I. The Vice President will perform the duties of the President in his/her absence. In case of the President’s resignation or removal from office, the Vice President will serve as interim President until elections are held. The Board will then appoint another GENCO member to fill the open board position created by filling the President’s position.

J. The Secretary will be responsible for recording minutes of the Board meetings, recording minutes of a regular scheduled GENCO meeting when business and voting occurs, newsletter, recording attendance and maintaining records.

K. The Treasurer will be the chief financial officer of GENCO and will be responsible for maintaining financial records, collecting annual dues, collecting monies as necessary and maintaining current dues payment records.

L. The Board will meet to conduct business, establish policies, plan and supervise the activities of GENCO.

M. A majority of the Board constitutes a quorum.

N. The Board will be responsive to the interests of the membership.

O. Only one member of a household membership can be on the Board of Directors.

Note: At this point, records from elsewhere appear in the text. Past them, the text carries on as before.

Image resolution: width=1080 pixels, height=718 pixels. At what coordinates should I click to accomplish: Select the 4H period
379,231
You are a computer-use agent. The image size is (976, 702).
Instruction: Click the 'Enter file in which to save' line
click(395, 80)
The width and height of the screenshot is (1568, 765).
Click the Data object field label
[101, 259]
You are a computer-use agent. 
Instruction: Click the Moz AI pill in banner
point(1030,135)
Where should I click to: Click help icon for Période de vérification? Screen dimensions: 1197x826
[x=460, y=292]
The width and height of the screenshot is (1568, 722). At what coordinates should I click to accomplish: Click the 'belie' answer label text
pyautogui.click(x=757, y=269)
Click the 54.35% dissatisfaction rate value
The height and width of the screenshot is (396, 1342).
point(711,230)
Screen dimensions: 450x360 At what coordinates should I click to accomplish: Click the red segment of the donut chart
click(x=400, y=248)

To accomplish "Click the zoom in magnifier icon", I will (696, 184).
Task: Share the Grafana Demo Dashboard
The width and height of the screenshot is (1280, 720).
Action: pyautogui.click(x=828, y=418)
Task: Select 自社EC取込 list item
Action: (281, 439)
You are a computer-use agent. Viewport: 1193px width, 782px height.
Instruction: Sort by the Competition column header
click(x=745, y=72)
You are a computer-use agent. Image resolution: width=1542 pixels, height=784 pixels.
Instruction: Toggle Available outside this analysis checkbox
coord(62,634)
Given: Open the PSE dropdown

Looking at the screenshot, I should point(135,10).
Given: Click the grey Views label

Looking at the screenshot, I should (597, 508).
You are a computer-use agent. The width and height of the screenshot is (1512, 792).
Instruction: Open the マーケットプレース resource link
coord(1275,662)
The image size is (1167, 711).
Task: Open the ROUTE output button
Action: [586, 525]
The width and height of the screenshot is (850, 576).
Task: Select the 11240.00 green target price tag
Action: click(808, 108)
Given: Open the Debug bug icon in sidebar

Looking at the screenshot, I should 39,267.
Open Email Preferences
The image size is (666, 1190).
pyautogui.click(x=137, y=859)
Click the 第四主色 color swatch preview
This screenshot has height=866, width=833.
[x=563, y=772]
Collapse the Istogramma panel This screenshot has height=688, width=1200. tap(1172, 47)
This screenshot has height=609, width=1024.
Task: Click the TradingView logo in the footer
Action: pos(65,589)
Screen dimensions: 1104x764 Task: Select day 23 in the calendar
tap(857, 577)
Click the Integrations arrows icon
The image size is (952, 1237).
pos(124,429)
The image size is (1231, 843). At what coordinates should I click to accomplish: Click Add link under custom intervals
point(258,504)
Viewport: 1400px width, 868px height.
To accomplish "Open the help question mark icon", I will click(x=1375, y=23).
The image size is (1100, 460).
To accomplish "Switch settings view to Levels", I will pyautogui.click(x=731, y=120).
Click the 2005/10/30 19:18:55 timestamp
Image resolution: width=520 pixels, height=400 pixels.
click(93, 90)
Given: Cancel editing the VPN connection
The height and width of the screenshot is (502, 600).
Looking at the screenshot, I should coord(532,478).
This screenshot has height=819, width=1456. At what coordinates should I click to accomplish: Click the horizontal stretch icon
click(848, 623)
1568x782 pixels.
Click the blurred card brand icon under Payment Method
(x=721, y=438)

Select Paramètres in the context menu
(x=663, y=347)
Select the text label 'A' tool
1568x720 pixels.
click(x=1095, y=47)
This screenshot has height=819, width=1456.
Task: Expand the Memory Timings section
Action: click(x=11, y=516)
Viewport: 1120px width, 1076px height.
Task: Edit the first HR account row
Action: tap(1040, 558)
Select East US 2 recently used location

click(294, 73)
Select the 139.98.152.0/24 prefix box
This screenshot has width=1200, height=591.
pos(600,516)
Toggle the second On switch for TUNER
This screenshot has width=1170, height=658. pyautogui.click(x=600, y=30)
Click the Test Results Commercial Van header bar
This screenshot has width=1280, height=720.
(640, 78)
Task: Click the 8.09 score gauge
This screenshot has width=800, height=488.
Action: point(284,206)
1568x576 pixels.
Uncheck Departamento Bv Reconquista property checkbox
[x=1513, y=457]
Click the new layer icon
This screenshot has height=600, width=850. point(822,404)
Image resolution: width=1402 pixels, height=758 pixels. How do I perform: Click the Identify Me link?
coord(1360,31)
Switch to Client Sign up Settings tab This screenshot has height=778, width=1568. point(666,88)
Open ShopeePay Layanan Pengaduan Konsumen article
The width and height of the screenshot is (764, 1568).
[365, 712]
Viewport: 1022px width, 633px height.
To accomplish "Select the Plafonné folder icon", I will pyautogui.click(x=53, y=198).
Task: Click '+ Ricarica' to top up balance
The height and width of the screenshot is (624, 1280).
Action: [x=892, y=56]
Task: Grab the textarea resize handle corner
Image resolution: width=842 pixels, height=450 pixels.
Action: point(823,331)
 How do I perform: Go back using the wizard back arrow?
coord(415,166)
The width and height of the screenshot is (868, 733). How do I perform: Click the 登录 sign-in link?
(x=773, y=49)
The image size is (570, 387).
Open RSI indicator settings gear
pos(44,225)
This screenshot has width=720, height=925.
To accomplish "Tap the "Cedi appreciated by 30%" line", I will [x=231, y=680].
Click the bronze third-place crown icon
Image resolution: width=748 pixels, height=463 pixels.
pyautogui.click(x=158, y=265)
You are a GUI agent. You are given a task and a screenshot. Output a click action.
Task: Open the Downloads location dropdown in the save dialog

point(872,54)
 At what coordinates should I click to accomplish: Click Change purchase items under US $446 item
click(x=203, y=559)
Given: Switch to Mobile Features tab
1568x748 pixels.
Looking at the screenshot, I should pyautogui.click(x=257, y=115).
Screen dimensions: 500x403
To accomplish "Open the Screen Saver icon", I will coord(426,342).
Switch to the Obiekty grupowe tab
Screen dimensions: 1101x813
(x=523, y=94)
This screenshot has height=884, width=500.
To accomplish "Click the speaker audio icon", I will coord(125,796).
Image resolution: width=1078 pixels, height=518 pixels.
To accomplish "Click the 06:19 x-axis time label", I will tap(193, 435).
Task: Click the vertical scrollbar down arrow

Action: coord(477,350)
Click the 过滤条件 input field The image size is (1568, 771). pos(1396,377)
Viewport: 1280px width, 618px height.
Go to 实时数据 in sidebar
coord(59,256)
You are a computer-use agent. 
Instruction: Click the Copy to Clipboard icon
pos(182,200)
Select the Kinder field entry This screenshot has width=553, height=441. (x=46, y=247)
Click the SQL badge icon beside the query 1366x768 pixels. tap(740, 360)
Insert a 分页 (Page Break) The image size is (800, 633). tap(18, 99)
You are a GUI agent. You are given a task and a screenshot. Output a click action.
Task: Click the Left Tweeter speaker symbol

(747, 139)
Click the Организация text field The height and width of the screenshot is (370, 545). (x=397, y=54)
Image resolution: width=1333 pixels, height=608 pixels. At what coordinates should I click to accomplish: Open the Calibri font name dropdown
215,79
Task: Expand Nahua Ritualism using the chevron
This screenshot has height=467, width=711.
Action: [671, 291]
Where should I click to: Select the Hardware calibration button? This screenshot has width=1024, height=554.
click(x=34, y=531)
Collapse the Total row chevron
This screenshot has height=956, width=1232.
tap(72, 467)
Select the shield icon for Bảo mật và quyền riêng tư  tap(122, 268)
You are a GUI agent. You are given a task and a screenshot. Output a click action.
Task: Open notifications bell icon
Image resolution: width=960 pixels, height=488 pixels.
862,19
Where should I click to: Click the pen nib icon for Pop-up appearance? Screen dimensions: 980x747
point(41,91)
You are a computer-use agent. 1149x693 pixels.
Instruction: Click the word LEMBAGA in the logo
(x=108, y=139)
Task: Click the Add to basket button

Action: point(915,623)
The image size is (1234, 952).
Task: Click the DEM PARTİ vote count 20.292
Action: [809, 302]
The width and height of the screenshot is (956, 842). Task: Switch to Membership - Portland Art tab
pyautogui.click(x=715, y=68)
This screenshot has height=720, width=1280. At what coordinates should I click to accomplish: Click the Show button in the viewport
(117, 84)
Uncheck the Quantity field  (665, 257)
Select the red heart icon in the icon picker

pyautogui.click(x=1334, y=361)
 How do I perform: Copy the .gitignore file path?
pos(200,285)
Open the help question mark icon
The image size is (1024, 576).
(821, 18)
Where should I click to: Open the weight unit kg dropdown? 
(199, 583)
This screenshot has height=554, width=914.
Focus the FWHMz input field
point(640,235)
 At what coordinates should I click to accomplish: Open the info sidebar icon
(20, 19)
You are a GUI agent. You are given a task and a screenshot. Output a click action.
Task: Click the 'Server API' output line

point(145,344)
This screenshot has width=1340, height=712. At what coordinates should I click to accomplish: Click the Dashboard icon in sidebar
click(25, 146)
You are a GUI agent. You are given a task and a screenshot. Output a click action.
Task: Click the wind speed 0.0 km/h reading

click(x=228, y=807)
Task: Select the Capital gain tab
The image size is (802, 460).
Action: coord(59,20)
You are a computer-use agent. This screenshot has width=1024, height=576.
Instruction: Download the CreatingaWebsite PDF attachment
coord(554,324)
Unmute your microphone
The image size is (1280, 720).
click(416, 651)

Article VIII - Parliamentary Authority

A. Robert’s Rules of Order, Revised will govern all procedures not covered by these bylaws.

Article IX - Amendments

A. These bylaws may be amended by a majority vote of the total membership present at any regular meeting of GENCO or by online vote or by proxy vote as described in Article III (e), (f).

Article X - Dissolution

A. Should GENCO be dissolved, any remaining funds in the Treasury and any remaining property will be distributed to the Sonoma County Wine Library or an educational nonprofit organization to be approved by the general membership.

Approved by Membership October 24, 2013.



Amendments

November 19, 2014
The Board of Directors approved an Education Coordinator. This will separate the Secretary duties from Education. The secretary’s duties also included coordinating the education component for monthly meetings. Beginning after the first meeting of January 2015, the secretary will no longer be responsible for education.

January 27, 2016
Article V - Board of Directors - C: Currently written as: Officers will be elected during the January meeting. President and Secretary are elected on odd numbered years. Vice-President and Treasurer are elected on even numbered years. Officers serve for a term of two years. Proposed Amendment: Officers, with the exception of the President, will be elected during the January meeting. Treasurer and Secretary serve for a term of two-years. Vice-President serves for a term of one-year. At the end of the one-year term, Vice-President becomes President for another one-year term. At the end of the President's term, President will serve as Past-President as an advisory position that does not vote but attends Board meetings for one year. It is hopeful the President will serve as the Past-President, but is not required.

Article V - Board of Directors - E: Currently written as: The former President is an advisory position that does not vote but attends Board meetings for one year. Proposed Amendment: E will be eliminated.